▼▼▼
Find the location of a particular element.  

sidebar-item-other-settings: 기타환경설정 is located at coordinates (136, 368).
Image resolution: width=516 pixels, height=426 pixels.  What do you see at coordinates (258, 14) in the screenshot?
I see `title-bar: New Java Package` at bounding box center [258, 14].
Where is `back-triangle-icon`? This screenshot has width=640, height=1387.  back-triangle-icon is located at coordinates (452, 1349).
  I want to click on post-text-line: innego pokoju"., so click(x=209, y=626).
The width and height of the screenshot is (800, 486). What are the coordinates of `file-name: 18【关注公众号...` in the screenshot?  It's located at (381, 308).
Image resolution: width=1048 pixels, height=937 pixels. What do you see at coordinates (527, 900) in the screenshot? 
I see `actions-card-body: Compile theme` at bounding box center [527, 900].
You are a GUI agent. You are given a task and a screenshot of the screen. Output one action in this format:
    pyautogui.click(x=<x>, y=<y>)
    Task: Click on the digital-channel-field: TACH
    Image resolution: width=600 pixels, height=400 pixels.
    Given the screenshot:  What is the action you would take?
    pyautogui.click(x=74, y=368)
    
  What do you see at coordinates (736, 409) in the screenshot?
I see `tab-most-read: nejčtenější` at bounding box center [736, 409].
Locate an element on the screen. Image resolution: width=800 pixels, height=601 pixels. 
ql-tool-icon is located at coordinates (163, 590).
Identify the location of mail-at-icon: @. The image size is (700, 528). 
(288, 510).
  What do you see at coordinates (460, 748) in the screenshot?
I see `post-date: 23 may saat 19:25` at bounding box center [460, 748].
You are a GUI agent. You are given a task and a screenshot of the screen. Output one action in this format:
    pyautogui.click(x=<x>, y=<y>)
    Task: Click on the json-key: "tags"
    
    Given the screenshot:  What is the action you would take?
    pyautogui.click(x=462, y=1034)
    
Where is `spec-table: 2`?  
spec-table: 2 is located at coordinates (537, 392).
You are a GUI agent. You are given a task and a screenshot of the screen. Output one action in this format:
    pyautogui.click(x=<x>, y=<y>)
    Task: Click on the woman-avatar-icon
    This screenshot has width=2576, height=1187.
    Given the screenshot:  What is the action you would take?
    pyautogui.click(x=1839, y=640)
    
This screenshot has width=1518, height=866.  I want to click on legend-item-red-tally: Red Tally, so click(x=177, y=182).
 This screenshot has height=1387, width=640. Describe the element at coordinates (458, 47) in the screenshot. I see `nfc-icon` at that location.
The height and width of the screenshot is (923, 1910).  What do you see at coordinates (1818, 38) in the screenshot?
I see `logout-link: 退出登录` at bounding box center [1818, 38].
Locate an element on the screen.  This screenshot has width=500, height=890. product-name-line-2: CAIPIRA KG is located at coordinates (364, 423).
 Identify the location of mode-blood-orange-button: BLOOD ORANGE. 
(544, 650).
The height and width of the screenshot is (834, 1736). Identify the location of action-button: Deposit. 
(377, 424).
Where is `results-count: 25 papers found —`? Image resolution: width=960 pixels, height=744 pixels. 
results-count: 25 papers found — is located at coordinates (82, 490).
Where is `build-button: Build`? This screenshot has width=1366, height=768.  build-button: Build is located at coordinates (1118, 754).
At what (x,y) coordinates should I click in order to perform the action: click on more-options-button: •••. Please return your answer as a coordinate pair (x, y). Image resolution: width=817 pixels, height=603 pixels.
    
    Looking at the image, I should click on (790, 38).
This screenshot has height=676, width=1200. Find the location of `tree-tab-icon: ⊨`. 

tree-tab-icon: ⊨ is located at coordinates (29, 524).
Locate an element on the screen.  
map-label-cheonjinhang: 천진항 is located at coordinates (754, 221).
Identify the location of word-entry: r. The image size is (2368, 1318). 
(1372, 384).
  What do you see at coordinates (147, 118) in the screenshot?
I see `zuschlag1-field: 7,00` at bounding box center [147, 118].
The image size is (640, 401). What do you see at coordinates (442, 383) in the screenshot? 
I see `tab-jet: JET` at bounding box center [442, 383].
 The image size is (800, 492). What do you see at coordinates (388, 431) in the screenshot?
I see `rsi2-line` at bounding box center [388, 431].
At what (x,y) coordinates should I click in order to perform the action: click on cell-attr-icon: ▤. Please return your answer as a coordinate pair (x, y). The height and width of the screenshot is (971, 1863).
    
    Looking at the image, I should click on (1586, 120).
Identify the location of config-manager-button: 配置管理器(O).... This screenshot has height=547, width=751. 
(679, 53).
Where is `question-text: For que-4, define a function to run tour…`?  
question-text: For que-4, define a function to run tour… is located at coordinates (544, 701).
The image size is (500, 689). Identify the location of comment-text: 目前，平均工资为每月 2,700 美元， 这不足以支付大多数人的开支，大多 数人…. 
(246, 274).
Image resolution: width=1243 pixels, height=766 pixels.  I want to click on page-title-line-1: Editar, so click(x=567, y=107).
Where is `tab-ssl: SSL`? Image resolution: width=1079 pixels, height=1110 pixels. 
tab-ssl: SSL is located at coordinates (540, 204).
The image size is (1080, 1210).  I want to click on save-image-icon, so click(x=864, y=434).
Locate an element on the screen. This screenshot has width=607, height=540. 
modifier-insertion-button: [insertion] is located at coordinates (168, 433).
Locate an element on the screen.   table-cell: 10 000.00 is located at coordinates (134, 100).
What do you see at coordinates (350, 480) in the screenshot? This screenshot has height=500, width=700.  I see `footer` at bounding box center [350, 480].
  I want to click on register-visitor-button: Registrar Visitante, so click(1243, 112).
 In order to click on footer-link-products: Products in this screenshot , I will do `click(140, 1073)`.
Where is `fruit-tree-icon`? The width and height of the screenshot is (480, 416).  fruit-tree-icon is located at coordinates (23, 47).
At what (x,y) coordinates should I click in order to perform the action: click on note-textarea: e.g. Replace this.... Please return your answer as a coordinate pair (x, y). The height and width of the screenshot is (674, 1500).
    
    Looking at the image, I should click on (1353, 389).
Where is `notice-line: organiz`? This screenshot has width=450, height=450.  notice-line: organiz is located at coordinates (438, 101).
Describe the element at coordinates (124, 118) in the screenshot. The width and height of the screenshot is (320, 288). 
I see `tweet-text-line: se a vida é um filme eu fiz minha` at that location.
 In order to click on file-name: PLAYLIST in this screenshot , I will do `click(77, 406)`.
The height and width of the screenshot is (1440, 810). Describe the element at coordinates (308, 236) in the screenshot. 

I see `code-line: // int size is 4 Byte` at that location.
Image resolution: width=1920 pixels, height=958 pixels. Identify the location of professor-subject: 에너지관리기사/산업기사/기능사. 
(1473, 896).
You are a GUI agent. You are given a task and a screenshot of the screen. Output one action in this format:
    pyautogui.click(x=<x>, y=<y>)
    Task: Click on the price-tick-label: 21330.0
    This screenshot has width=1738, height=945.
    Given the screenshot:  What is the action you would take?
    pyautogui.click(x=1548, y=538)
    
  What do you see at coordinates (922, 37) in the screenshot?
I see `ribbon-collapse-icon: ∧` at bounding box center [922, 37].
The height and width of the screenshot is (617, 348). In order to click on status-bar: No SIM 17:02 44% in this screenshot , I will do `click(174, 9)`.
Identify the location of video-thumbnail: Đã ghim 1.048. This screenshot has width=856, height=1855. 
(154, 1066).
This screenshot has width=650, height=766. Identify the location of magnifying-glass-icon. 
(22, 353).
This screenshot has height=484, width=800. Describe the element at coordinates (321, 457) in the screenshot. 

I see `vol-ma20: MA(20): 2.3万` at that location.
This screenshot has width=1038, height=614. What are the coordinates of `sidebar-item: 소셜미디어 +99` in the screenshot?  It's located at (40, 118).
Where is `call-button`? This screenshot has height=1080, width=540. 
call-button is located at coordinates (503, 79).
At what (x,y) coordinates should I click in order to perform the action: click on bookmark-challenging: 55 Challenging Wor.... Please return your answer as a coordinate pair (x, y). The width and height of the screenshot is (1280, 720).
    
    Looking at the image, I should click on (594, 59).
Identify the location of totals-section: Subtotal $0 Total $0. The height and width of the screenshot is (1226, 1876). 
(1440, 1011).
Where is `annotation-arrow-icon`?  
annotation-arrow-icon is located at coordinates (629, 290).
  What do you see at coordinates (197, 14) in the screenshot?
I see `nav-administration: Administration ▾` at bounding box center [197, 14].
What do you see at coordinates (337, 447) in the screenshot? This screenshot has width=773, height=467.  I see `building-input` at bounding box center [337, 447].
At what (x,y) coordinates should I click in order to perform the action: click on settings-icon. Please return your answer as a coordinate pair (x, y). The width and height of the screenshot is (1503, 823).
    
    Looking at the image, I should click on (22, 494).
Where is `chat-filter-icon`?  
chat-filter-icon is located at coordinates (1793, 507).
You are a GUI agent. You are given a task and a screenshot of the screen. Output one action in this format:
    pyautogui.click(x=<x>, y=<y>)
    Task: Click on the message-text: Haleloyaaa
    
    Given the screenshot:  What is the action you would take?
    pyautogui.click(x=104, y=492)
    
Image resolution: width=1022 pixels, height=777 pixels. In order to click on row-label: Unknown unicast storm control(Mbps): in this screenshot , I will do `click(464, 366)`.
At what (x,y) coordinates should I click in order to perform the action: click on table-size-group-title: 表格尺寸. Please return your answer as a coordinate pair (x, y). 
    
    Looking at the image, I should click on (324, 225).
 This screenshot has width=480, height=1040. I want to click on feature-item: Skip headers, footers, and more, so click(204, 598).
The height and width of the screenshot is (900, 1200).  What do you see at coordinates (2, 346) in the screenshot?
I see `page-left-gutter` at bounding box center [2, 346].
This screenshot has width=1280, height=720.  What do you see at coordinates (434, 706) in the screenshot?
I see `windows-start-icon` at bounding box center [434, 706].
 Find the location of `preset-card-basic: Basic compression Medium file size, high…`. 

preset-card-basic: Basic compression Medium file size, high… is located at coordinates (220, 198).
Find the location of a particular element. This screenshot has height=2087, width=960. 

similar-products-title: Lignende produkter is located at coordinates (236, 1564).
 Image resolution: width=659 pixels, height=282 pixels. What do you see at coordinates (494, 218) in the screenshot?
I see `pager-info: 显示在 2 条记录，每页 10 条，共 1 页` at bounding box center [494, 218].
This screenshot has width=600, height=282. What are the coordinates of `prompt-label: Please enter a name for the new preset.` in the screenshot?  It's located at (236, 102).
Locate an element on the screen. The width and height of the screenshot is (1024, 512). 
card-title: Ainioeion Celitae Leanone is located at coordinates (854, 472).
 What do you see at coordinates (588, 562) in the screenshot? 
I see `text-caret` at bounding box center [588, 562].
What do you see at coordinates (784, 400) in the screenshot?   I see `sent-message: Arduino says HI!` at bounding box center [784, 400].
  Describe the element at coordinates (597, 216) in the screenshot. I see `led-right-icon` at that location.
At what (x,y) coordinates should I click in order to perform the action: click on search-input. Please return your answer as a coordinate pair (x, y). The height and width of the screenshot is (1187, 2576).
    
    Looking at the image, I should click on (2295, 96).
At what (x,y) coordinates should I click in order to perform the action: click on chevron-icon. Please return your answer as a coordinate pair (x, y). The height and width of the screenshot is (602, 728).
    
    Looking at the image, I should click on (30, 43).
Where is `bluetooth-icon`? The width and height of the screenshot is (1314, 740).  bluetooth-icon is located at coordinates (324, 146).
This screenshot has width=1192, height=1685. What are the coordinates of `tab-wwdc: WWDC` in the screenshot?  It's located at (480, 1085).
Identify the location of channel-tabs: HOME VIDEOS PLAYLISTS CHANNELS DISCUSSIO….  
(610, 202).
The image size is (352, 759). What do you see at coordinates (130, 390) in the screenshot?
▲▲▲
AIM OF THE TASK
Copy out the material word for word, starting at the line containing "Image resolution: width=1920" and ending at the line containing "(1473, 896).".

SOLUTION TO THIS EXERCISE
Image resolution: width=1920 pixels, height=958 pixels. Identify the location of professor-subject: 에너지관리기사/산업기사/기능사. 
(1473, 896).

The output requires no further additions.